In the wake of increased identity theft and mail theft, law enforcement officials took the opportunity to re-emphasize to the community the importance of shredding financial accounts before discarding them and checking one's mailbox regularly.
During the public safety update at last Monday's La Cañada Flintridge City Council meeting, Captain Tim Peters from the Crescenta Valley Sheriff's station informed the council of another stolen recycling bin, a concern because thieves regularly scour the bins for sensitive documents.
"We've learned that the possible motives for stealing recycling bins are to find a person's credit card information or other financial account information to use it for identity theft," said Peters.
A total of 12 recycling bins have been stolen in the community over the past six months, according to Detective Frank Diana.
City Manager Mark Alexander said it's not enough to just rip the account information into pieces because criminals can still tape together the credit card application, mail it out and the credit card companies will still accept it and consider it as valid.

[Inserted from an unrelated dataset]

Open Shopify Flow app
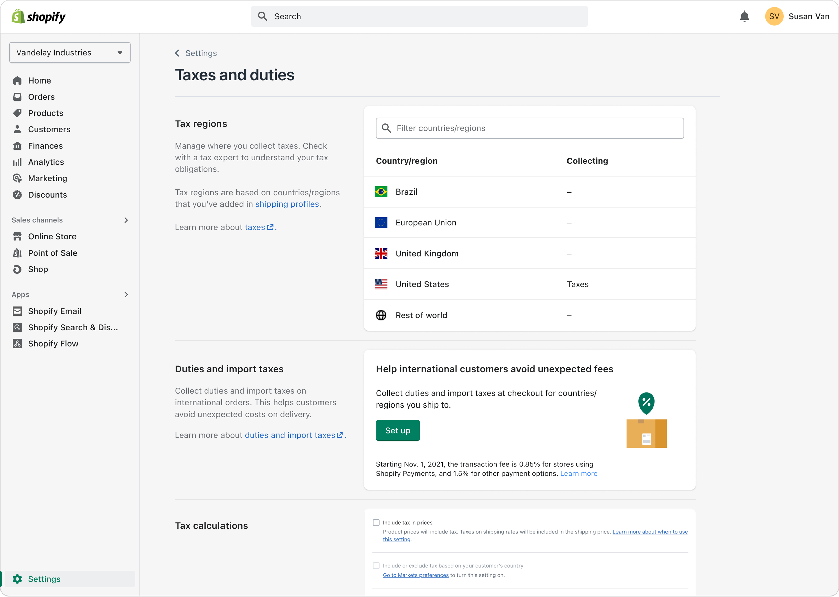The height and width of the screenshot is (597, 839). pyautogui.click(x=53, y=344)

"It's important that personal financial information being disposed is shredded and not just ripped into pieces," said Alexander.
In addition, only shredding the first page of a credit card account or any other financial account is not enough because the account number appears at the top of every page.
"With just the account number a person can commit fraud through Internet purchases," Peters said.
Also, to know if you are a victim of identity theft it's recommended that "one obtain a copy of their credit report and see if there are any open accounts that don't belong to you," said Peters.
Furthermore, Detective Diana said there has also been a rise in mail box theft. The purpose in stealing mail is to get bank statements or credit card junk mail to commit identity theft.
Diana recommends that residents get locking mailboxes, however also has suggestions if they don't: "If not, then make sure to check their mail regularly so it doesn't just sit," he said. If residents plan on going on vacation, it's recommended that they get a post office box.
Diana said it's very easy for someone to say, "Oh, I'll get the mail later and the next thing you know, it's all gone."